### Required work:
Check the records below line by line for the string "computer". Give the number of lines that contain it and nothing else.

Excerpts from a dataset:

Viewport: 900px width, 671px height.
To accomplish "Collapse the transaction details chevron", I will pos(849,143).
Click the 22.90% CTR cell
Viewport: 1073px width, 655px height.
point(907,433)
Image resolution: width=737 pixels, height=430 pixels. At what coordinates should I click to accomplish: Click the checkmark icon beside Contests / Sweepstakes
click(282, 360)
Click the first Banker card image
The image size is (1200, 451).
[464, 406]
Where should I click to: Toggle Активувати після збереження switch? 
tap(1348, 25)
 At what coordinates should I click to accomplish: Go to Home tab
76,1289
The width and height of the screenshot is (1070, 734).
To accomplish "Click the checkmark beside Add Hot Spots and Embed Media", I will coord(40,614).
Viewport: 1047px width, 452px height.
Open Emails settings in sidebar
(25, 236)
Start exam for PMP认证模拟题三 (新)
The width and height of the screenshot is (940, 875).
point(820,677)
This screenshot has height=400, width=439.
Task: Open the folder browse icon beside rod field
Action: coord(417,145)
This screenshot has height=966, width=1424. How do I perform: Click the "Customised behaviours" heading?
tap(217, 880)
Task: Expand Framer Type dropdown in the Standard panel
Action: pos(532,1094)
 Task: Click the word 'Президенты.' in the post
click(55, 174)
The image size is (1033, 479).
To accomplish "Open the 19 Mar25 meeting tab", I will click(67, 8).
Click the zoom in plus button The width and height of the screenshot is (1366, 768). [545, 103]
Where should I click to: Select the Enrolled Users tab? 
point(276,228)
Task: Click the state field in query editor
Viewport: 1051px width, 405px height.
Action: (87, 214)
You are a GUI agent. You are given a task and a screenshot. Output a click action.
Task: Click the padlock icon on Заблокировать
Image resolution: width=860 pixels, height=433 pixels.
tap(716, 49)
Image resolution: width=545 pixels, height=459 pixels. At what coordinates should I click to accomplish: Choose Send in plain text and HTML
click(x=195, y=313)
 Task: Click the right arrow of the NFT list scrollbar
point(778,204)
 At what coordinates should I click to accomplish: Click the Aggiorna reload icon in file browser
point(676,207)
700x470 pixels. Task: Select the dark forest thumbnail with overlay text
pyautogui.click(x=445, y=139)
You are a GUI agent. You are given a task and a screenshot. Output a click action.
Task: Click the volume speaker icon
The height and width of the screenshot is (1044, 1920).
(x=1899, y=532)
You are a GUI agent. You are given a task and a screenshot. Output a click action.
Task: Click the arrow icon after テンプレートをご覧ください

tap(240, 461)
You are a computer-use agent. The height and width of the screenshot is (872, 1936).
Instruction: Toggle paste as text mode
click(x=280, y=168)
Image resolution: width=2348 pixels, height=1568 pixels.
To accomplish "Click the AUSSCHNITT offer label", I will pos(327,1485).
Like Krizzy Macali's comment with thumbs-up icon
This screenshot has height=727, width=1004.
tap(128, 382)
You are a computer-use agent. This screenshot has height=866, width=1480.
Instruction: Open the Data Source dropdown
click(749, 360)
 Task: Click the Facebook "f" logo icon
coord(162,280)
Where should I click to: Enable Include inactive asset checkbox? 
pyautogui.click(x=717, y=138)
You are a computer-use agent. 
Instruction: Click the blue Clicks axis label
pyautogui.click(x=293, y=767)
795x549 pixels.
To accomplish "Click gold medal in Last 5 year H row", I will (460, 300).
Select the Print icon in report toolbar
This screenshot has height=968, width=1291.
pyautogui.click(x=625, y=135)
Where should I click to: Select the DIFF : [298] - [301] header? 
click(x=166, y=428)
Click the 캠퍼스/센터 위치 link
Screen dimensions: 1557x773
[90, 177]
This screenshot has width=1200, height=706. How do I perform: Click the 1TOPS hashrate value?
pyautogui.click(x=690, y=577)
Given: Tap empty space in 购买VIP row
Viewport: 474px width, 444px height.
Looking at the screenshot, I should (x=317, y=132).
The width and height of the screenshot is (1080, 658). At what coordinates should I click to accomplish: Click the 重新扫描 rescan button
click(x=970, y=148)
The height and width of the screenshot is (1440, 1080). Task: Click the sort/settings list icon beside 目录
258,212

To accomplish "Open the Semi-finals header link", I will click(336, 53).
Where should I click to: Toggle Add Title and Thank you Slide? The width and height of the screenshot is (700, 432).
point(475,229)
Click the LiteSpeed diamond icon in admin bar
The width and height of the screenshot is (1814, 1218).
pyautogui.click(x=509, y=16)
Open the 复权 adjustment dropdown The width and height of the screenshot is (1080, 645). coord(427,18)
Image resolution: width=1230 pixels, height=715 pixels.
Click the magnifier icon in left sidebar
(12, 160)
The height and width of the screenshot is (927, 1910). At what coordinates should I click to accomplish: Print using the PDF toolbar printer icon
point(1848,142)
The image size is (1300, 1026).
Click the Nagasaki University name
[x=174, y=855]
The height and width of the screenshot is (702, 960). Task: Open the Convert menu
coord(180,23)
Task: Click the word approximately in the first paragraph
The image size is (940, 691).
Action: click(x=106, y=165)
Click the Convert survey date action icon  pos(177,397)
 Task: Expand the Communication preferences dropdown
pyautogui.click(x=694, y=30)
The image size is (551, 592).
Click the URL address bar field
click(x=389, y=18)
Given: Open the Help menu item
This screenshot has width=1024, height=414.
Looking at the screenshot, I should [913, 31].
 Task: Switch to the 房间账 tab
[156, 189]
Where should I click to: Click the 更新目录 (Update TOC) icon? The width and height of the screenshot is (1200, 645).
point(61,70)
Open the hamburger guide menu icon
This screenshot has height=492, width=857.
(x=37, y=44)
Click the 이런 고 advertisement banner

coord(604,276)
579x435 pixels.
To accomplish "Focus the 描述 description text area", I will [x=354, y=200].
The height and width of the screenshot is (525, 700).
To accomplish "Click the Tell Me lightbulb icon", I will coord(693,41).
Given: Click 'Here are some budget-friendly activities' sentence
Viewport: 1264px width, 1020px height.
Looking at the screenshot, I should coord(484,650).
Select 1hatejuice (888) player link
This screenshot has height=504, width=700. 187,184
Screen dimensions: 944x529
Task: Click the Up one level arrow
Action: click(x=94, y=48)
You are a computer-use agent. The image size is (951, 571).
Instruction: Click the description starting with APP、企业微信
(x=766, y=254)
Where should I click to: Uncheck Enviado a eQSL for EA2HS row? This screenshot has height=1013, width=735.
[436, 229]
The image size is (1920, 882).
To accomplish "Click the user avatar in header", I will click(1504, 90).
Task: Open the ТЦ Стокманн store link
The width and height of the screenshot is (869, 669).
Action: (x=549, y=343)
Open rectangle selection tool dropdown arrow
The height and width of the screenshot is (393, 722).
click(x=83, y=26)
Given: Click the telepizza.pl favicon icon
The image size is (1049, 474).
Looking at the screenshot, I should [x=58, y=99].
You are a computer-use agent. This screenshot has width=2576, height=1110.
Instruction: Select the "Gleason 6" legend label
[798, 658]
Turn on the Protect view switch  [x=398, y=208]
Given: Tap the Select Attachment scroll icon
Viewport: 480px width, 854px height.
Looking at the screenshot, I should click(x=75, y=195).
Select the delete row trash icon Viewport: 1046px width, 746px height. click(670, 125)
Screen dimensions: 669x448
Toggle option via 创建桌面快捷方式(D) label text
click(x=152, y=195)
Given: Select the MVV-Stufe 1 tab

### Reply:
5